Did some DXM (I'd guess a high first plat). Thought about my waifu. Decided it was really messed up that I'd really...kind of change to be the inversion of what she'd what, rather than be the best person I could be. So I let go of her. I basically let the ghost in my head free from the prison that she was trapped in, and it felt really kind of liberating. Not the absence of a waifu, but the idea of not having to feel guilty for my lifestyle/choices. Wanting to change for your self is much healthier, and even funner, than wanting to change for someone else - Real or fake.
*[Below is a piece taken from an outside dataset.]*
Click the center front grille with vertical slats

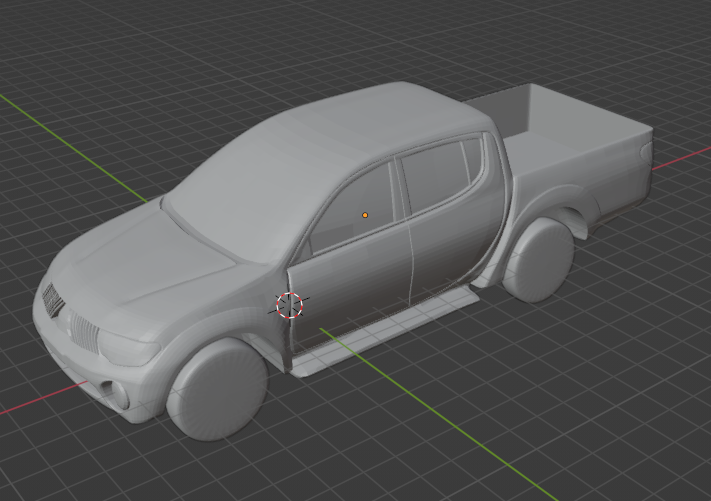pos(84,331)
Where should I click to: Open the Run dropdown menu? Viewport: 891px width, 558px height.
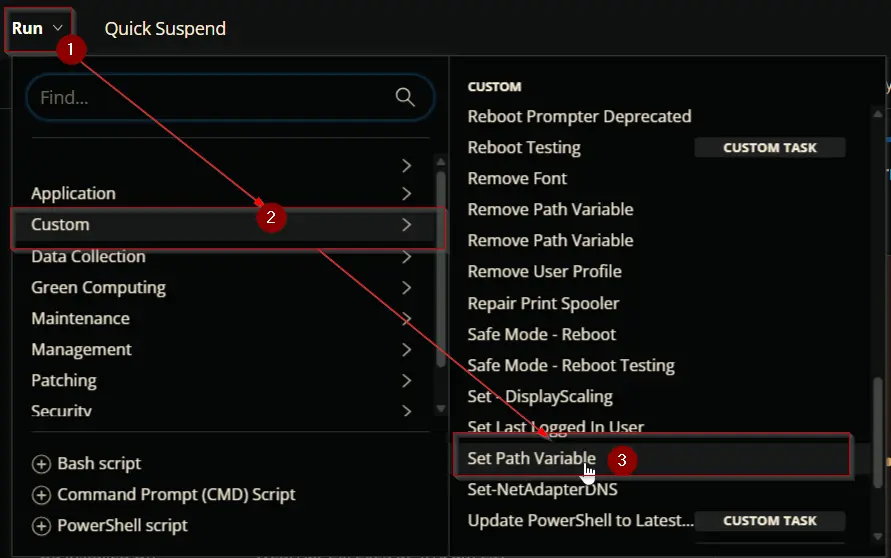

I also watched anime for the first time in...a long time. Too long, I'd say. Caught up on K, Shinsekai and Kyosogiga. I thought I'd be disappointed by the 9-minute episodes of Kyosogiga, but it's not that bad. The series is perfect, other than the short episodes, I'd say. K is still entertaining, and Shinsekai is still "kind-of-sad-Miyazaki-esque". I saved Jojo for last, and I'm going to watch that before I turn in, because it might make my dreams awesome and manly.
Looked for a job. Actually not really. Although I decided to actively *gasp* get out of the house and search during the week, that is. Which is good, I think. I honestly don't believe that internet applications are the way to go about finding one. I could use it to find which places are hiring, and then go from there, but I'm definitely not getting hired based on a Haruhi damn online application, haha. If for no other reason, then specifically because of my status. That is, being a drop-out with no references and no prior work experience.
But still! I'm a little hopeful now. It might just be the euphoric drug that I'm coming down from (and as a surprisingly high portion of this site knows, DXM even feels good on the downside), or the fact that life is a little brighter lately. I don't know. I'm also way chattier than I have been lately, haha.